Three ideas stand out. The first, described as blockchain self-verification, can treat on-chain records from public investigators as trustworthy when the hash values ​​match, establishing their integrity.

The second could be tampering with the evidence: when prosecutors present an investigative report about the incident, the defense must object.

The third would allow the courts to assume that they are guilty of their own actions. Under that standard, the use of secret ingredients or funds, the sale of large quantities of goods at prices outside the market, or the operation of high value through unknown wallets without a clear source can establish a purpose unless the defendant imposes an appropriate penalty.

The authors also describe a collection of evidence, noting that hybrids, private currencies, and decentralized exchanges allow for multi-level distribution and chain transfers that traditional methods struggle to track.
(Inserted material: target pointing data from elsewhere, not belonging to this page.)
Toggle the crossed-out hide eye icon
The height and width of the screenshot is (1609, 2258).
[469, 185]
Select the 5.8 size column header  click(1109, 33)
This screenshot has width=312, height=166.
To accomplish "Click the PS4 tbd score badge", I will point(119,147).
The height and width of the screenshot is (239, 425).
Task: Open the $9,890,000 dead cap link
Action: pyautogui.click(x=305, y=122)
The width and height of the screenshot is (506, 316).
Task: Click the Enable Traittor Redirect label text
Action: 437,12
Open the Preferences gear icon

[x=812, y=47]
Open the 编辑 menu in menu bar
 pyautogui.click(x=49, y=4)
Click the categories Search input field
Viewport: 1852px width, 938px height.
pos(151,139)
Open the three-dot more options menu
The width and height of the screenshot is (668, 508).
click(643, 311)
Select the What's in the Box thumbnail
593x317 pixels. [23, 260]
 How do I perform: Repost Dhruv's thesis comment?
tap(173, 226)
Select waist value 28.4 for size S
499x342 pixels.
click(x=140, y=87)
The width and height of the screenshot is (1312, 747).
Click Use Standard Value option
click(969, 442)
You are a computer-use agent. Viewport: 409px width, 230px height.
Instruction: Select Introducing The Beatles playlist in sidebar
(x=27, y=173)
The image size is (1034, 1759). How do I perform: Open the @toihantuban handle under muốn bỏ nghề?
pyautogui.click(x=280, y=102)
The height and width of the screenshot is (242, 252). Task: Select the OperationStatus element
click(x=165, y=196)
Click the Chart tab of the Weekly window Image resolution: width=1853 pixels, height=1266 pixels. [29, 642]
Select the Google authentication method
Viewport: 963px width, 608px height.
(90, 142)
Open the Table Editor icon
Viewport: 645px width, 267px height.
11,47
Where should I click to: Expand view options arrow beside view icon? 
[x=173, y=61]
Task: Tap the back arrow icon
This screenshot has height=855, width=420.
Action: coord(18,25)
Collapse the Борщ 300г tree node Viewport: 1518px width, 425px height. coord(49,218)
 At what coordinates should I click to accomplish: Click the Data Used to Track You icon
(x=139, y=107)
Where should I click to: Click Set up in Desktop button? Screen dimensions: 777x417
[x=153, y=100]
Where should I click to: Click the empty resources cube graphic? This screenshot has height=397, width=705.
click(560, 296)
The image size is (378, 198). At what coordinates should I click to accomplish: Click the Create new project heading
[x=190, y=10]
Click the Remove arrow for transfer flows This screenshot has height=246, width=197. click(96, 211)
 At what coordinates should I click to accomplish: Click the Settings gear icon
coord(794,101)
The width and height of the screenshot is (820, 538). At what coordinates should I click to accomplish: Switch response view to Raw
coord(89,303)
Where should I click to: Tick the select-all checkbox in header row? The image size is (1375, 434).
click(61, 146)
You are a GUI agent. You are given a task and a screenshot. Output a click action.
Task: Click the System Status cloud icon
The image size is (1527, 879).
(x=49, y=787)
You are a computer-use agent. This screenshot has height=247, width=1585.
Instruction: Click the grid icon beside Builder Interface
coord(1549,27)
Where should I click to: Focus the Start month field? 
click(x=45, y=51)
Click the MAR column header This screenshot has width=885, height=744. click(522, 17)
It provides flexible electronic regulations, authentication standards, and clear authorization of technical measures such as real-time monitoring and traffic analysis, with limits for protecting personal information and cyber security.

Repatriation presents another obstacle. With crypto trading outlawed in China, authorities are seizing stolen funds without a legal mechanism to liquidate them.

This paper recommends a national platform to store, value, and dispose of confiscated goods through approved methods, together with an expert committee that can establish principles for the use of data on the chain and international exchange rates.

It also promotes bilateral and multilateral agreements and a “chain of arbitration agreement” blockchain to track and stop money moving abroad.

The guidelines are not legally binding, but they show how Chinese courts can help. These ideas come in the form of Chinese networks to be prepared $ 16.15 billion in 2025, about 20% of the world, according to Chainalysis.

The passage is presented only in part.